Magazine Racconti

Racconto: Una sporca scommessa

Da Irenecampinoti

anello san valentinoLetta sollevò il foglio molto lentamente. Sollevò prima l’angolo in basso a destra. Era ingiallito. Forse l’intero foglio era ingiallito, così sdrucciolevole al tatto, quasi come la vecchia bibbia della nonna.

Deglutì quando, sollevandolo ancora un po’, intravide qualcosa, forse una scritta.

Decise di farla finita. Adesso basta. Letta era stufa di stillare quel pezzo di carta insignificante. Sì, è vero, avrebbe potuto cambiare tutta la sua vita, ma alla fine, chi se ne frega!

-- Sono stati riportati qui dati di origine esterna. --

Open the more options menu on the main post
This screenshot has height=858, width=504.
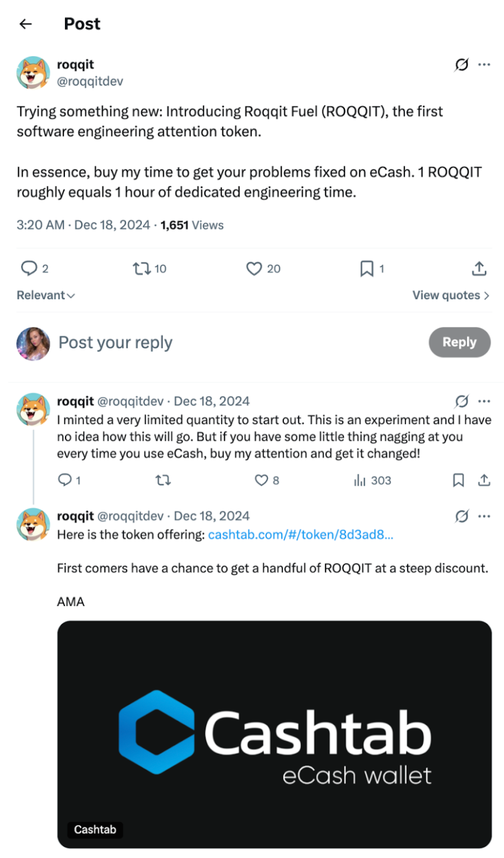484,64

Rigirò il pezzo di carta oleata tutto in un botto e lo lasciò sul tavolo rimanendo immobile ad osservarlo.

Eccolo là, quello che aveva cercato, che aveva desiderato, che aveva voluto, era tutto là in quel foglio. Non erano scritte quelle che aveva intravisto dall’angolo. Erano disegni.

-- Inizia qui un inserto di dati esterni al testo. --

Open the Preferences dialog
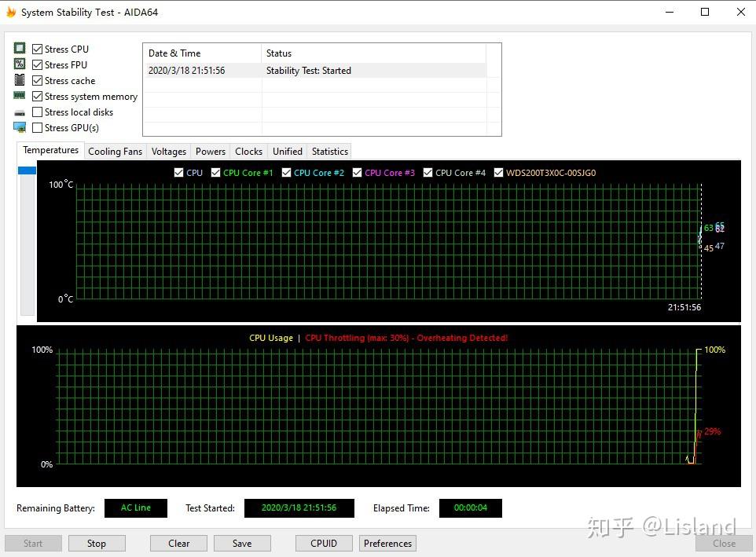This screenshot has height=557, width=756. coord(387,543)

E che altro avrebbe potuto fare una bambina di appena quattro anni?

Se lo ricordava. Piano piano le ricomparivano le immagini di quel giorno.

Le sue lacrime, i singhiozzi forti e soprattutto ignorati.

-Vai in camera e non tornare finché non ti sarai calmata!-, le aveva gridato alla fine la mamma. Lei era corsa immediatamente nella cameretta. Era sempre contenta di correre là, di togliersi un po’ di mezzo. Era arrabbiata, moltissimo. Voleva quella cosa con tutta se stessa. Forse domani se ne sarebbe dimenticata, certamente, ma adesso… L’”adesso” contava per lei, solo quello, solo l’”adesso” era importante per lei.

Era corsa via, ma prima di defilarsi completamente dalla sala da pranzo aveva fatto qualcosa di cui nessuno si era accorto.

Prima di uscire dalla porta un riflesso l’aveva accecata. Era rimasta un attimo imbarazzata, dimentica di ogni altro. Sul mobile accanto al quale stava passando c’era l’anello della mamma, il solitario che si toglieva soltanto per rigovernare e per fare il bagno.

Non ricordava bene che cosa le era passato in quel momento per la testa, Letta, ma fu un attimo. L’attimo dopo era già oltre la porta della sua camera con l’anello stretto nella manina.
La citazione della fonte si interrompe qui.